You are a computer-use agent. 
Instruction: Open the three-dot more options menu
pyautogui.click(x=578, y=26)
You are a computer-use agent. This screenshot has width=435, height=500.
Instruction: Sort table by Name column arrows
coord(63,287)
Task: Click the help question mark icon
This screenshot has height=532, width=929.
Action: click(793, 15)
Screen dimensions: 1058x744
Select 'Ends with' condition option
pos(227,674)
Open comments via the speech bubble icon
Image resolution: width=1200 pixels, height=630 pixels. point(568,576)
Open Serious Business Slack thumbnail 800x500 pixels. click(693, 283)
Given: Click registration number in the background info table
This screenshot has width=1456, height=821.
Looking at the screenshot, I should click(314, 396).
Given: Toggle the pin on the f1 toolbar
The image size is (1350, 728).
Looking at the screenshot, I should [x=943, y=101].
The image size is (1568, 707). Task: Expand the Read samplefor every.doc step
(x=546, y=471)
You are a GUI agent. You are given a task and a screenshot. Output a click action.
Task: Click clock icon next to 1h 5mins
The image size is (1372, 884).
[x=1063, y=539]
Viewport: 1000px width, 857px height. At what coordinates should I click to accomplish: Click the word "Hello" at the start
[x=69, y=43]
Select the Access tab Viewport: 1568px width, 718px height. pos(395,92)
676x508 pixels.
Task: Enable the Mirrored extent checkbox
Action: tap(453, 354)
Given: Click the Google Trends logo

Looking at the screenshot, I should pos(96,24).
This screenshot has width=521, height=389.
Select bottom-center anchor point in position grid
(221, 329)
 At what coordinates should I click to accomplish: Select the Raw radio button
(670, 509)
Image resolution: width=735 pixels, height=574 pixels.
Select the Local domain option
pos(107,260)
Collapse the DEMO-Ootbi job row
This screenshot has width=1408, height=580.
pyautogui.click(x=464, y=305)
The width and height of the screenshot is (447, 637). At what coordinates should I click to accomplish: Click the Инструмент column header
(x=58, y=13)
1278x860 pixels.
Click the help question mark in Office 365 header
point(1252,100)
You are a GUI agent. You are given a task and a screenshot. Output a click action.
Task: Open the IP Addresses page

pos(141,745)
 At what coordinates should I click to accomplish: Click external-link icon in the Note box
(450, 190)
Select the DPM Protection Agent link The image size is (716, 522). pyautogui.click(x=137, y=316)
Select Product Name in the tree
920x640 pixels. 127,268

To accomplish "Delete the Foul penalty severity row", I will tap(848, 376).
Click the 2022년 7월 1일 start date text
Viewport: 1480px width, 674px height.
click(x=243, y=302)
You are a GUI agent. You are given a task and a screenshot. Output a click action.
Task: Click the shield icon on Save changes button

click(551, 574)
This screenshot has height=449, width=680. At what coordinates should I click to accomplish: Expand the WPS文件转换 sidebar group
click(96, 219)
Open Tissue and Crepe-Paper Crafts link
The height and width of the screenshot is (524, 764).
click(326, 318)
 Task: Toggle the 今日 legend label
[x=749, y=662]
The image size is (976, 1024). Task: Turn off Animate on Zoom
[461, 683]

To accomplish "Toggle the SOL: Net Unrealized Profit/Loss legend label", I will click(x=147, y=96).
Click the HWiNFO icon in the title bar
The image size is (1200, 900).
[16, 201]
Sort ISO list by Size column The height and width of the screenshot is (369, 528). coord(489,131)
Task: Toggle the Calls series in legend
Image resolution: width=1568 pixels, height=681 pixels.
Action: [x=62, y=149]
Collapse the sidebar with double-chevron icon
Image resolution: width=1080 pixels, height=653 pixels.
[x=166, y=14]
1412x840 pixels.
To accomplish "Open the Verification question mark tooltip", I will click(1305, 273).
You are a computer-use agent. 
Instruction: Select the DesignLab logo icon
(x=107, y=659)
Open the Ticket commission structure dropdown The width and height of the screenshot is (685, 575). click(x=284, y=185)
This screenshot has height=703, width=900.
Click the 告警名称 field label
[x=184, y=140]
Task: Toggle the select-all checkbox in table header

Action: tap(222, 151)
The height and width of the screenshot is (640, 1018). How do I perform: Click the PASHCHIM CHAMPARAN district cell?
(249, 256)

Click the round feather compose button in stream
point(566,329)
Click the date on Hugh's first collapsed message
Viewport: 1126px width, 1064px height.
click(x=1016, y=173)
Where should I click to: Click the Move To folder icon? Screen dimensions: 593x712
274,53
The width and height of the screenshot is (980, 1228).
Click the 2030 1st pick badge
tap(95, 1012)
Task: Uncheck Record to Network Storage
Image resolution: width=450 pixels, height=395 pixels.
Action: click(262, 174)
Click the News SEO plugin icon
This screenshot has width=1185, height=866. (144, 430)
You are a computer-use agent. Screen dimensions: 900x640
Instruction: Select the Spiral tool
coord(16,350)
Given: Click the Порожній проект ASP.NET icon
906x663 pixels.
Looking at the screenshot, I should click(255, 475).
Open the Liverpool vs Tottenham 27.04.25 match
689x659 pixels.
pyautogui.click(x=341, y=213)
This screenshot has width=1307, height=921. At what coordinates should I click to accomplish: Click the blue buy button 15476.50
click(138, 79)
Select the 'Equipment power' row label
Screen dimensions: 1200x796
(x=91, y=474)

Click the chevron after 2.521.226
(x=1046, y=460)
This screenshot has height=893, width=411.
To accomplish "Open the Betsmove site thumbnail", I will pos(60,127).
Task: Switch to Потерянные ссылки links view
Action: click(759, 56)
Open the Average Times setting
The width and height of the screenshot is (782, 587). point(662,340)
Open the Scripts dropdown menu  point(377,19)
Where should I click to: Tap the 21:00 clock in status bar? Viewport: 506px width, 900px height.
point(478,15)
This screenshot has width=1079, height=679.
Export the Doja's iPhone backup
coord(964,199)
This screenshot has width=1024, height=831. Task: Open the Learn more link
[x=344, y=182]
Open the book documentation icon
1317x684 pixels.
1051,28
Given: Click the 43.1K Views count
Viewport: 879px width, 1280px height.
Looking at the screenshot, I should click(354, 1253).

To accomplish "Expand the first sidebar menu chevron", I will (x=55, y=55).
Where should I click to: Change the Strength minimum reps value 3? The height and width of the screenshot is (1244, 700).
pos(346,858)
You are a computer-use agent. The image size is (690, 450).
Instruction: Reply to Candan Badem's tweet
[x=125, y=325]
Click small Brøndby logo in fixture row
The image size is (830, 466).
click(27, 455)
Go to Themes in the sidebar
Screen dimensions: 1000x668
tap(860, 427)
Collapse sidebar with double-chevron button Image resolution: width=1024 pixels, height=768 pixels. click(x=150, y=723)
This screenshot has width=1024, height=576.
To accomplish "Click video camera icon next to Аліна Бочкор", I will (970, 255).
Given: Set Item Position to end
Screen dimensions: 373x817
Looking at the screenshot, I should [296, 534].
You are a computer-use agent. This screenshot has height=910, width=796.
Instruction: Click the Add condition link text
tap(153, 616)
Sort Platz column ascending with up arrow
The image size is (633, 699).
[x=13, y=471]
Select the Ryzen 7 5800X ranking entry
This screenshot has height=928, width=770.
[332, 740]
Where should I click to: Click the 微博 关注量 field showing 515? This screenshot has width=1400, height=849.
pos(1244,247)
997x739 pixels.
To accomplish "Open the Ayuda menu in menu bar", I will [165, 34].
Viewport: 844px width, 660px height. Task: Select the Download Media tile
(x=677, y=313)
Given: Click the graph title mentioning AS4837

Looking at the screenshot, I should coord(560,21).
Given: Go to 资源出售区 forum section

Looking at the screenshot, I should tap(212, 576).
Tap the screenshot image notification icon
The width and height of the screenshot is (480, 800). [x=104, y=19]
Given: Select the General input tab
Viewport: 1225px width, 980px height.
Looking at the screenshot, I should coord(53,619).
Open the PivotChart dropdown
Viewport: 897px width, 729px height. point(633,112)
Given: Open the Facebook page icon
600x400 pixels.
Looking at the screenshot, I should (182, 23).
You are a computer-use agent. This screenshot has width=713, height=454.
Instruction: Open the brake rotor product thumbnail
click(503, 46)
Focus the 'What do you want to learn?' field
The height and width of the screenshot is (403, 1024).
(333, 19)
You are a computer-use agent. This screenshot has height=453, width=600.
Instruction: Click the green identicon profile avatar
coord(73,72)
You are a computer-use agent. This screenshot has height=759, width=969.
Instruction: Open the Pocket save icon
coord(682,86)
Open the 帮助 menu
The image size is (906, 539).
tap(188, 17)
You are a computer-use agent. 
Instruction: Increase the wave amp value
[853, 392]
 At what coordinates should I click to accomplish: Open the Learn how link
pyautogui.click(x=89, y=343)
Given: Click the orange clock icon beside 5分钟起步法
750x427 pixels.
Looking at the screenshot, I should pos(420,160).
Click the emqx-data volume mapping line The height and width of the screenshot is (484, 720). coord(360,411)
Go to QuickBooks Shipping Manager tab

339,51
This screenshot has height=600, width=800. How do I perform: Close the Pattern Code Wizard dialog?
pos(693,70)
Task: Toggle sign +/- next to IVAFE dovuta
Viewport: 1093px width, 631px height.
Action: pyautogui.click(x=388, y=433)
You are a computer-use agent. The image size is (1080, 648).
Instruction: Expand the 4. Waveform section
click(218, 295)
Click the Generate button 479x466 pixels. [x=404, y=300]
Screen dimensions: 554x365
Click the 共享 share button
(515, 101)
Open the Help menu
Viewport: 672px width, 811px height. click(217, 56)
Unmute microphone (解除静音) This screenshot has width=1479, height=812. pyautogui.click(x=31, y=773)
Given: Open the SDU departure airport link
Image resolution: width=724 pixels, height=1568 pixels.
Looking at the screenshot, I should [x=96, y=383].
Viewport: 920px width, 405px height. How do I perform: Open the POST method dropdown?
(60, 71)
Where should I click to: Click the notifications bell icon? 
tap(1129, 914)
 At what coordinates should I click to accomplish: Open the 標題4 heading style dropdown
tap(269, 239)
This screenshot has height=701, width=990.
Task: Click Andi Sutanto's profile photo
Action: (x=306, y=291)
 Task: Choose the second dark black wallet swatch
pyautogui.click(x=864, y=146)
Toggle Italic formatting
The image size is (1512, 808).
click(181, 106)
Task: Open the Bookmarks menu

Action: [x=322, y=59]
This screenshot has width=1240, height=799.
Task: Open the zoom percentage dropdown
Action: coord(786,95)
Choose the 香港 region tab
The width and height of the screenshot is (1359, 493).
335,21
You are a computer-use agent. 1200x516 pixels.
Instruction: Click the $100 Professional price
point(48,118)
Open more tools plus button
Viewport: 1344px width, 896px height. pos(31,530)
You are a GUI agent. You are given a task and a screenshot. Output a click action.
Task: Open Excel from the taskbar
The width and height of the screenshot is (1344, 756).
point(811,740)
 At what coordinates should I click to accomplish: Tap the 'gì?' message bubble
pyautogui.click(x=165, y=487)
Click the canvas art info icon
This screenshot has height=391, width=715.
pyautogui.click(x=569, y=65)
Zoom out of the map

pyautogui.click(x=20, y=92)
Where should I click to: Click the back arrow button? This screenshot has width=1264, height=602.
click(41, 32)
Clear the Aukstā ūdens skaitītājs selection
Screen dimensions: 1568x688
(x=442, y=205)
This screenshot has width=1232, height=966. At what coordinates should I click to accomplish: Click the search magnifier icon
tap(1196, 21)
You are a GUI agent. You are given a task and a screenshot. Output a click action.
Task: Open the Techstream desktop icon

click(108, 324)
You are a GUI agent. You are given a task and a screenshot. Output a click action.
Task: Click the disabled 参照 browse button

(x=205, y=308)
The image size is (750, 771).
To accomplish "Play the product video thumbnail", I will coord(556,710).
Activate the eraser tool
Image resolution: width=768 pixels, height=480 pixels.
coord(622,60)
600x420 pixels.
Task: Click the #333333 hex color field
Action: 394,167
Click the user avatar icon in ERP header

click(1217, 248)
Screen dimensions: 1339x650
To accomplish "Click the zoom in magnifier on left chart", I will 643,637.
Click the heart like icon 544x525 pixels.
________________
Can you repeat, word for word, every line above from the one containing "This screenshot has width=1456, height=821." down to the one containing "Image resolution: width=735", including both?

# FINAL ANSWER:
This screenshot has width=1456, height=821.
Looking at the screenshot, I should click(314, 396).
Given: Toggle the pin on the f1 toolbar
The image size is (1350, 728).
Looking at the screenshot, I should [x=943, y=101].
The image size is (1568, 707). Task: Expand the Read samplefor every.doc step
(x=546, y=471)
You are a GUI agent. You are given a task and a screenshot. Output a click action.
Task: Click clock icon next to 1h 5mins
The image size is (1372, 884).
[x=1063, y=539]
Viewport: 1000px width, 857px height. At what coordinates should I click to accomplish: Click the word "Hello" at the start
[x=69, y=43]
Select the Access tab Viewport: 1568px width, 718px height. pos(395,92)
676x508 pixels.
Task: Enable the Mirrored extent checkbox
Action: tap(453, 354)
Given: Click the Google Trends logo

Looking at the screenshot, I should pos(96,24).
This screenshot has width=521, height=389.
Select bottom-center anchor point in position grid
(221, 329)
 At what coordinates should I click to accomplish: Select the Raw radio button
(670, 509)
Image resolution: width=735 pixels, height=574 pixels.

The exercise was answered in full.